Databases — Finally — Get Containerized
Until now, traditional databases have been difficult to deploy on Kubernetes because they weren’t designed to work in containerized environments. Enterprises were forced to create their own solutions or, more often, rely on the cloud providers’ own cloud database offerings, which locked them into that particular cloud platform.
That’s been changing over the past few months, with increased support for both SQL and noSQL databases on Kubernetes from the open source community and from vendors offering additional support and management tools.
For the past few years, enterprises have been making dramatic moves cloud infrastructure. With the COVID-19 pandemic, in the past year that flow turned into a tsunami.

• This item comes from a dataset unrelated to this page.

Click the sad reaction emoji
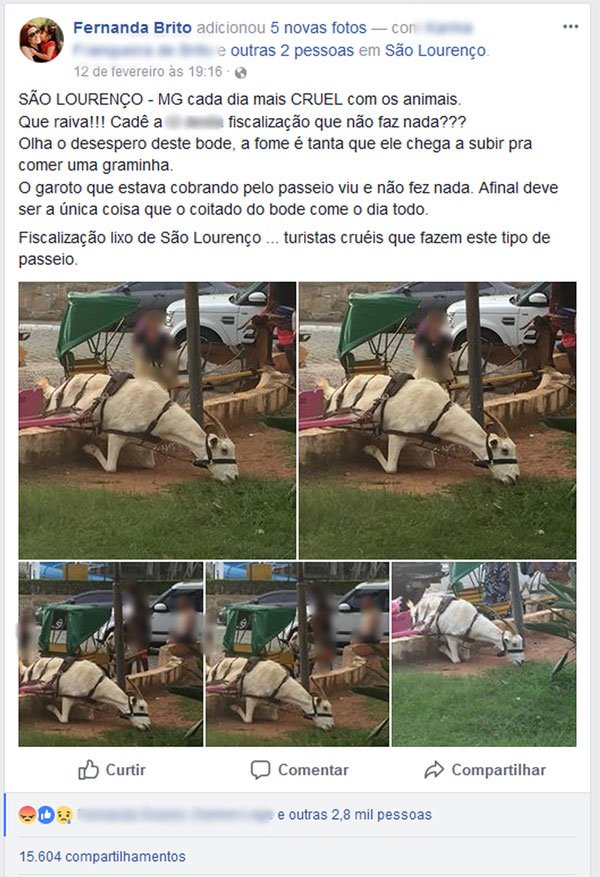Viewport: 600px width, 877px height. pos(64,815)
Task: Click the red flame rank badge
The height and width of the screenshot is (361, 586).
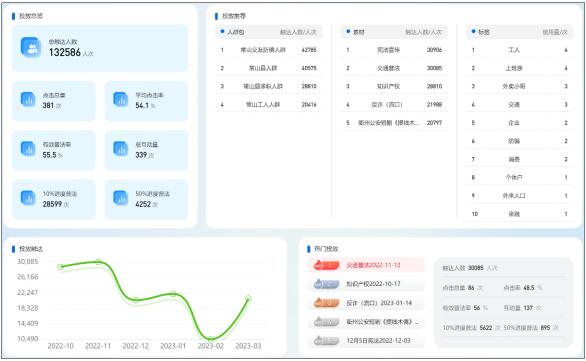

According to a March survey by Flexera, 99% of companies now have a cloud adoption strategy, with 92% opting for a multicloud option with combinations of different public clouds or public and on-premises clouds.
And the percentage of companies spending at least $1 million a month on cloud services is now at 31%, nearly double the 16% in last year’s survey. Half of all workloads are now in the cloud, and enterprises plan to increase that to 57%.
Container adoption, too, has risen with the flood to the cloud. According to a 2020 survey by the Cloud Native Computing Foundation, 92% of the global cloud user community is using containers in production, up from 84% in 2019, and up 300% from the organization’s first survey in 2016.
Kubernetes accounts for much of that container usage, with 83% using Kubernetes as their preferred container platform, up from 78% in 2019.
Data services are right behind. According to the Flexera survey, 87% of companies are either using, experimenting with or planning to use data warehouses or relational databases as a service.
In fact, 46% of organizations’ data is already in public clouds, and will grow to 54% in the next 12 months.
Gartner predicts that by 2022, more than 75% of organizations will be running containerized applications in production.
According to the Flexera survey, Docker and Kubernetes account for the bulk of the container tools used. Companies are adopting containers to shorten development cycles, simplify cloud migrations and lower cloud costs.
“Containers are all about horizontal scalability,” said Sam Ramji, chief strategy officer at DataStax. “If we could vertically scale everything, we would still be on mainframes or running giant Java virtual machines.”
In those older approaches, organizations would see months between software updates, if not longer.
“Continuous delivery companies can iterate multiple times a day,” he said. “That’s the first driver for Kubernetes — lean flow, the ability to reduce the cycle time between coming up with an idea and implementing it in production.”
This changes the kind of products you can offer to your customers, said Ramji.
“We were able to generate multiple billion-dollar ideas at Google,” said Ramji, who was once vice president of product management there. “We could try out lots of ideas to see if they worked.”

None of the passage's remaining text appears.